Problems.
[a] Repeat the Gandhipuram text from "Gandhipuram is a" up to and including "100 Feet Road.", switching "public transportation" to "public transit".
[b] Answer these questions using the Gandhipuram text:
(i) What was Gandhipuram previously known as?
(ii) In what year was the central bus terminus of the city constructed?
(iii) How far is Gandhipuram from the Coimbatore International Airport?

Reading text.
━━━━━━━━━━━━━━━━

Gandhipuram is a major place of the  Coimbatore city in Tamil Nadu, India. It is presently named after Mahatma Gandhi. It was previously known as "Katoor".

Gandhipuram evolved as the major public transportation hub after the construction of the central bus terminus of the city in 1974. Nanjappa Road is an arterial road in the city which passes through the nerve centre of Gandhipuram. Other arterial roads are Crosscut road, 100 feet road, Bharathiar road and Sathy Road. Gandhipuram has evolved also as one of the important commercial centres in the city with locations such as Cross Cut Road and 100 Feet Road.

Geography
In the 19th century, the Panankattu lake was filled up and then modern-day settlements such as Gandhipuram, Katoor and Ramnagar evolved.. It is located about 3.3 km from Townhall, the core of the city, 12 km from Coimbatore Integrated Bus Terminus, 11 km from the Coimbatore International Airport and about 4 km from City railway station, 3 km from Coimbatore North Junction and 10 km from Podanur Junction railway station and is well connected to local bus services to various parts of the city. Gandhipuram shares a border with Ganapathy, Ram Nagar, Tatabad, Sivananda Colony, Rathinapuri, Sidhapudur and PN Palayam.

━━━━━━━━━━━━━━━━

Raw data.

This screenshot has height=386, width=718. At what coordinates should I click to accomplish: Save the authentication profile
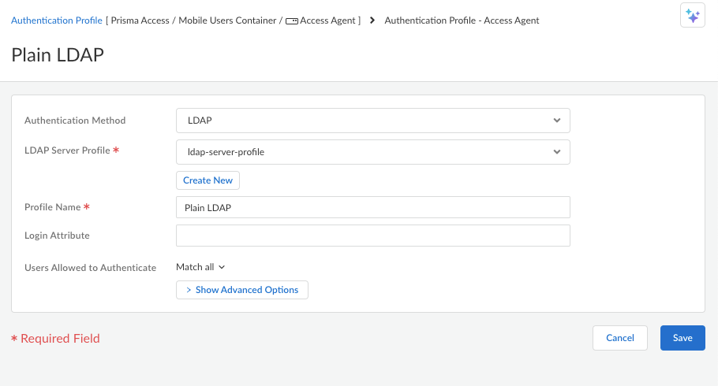682,338
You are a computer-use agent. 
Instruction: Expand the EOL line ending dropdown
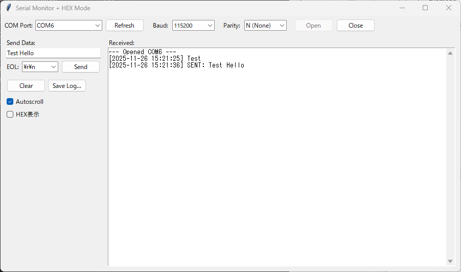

━━━━━━━━━━━━━━━━

Replies.
[a]
Gandhipuram is a major place of the  Coimbatore city in Tamil Nadu, India. It is presently named after Mahatma Gandhi. It was previously known as "Katoor".

Gandhipuram evolved as the major public transit hub after the construction of the central bus terminus of the city in 1974. Nanjappa Road is an arterial road in the city which passes through the nerve centre of Gandhipuram. Other arterial roads are Crosscut road, 100 feet road, Bharathiar road and Sathy Road. Gandhipuram has evolved also as one of the important commercial centres in the city with locations such as Cross Cut Road and 100 Feet Road.

[b]
(i) Katoor
(ii) 1974
(iii) 11 km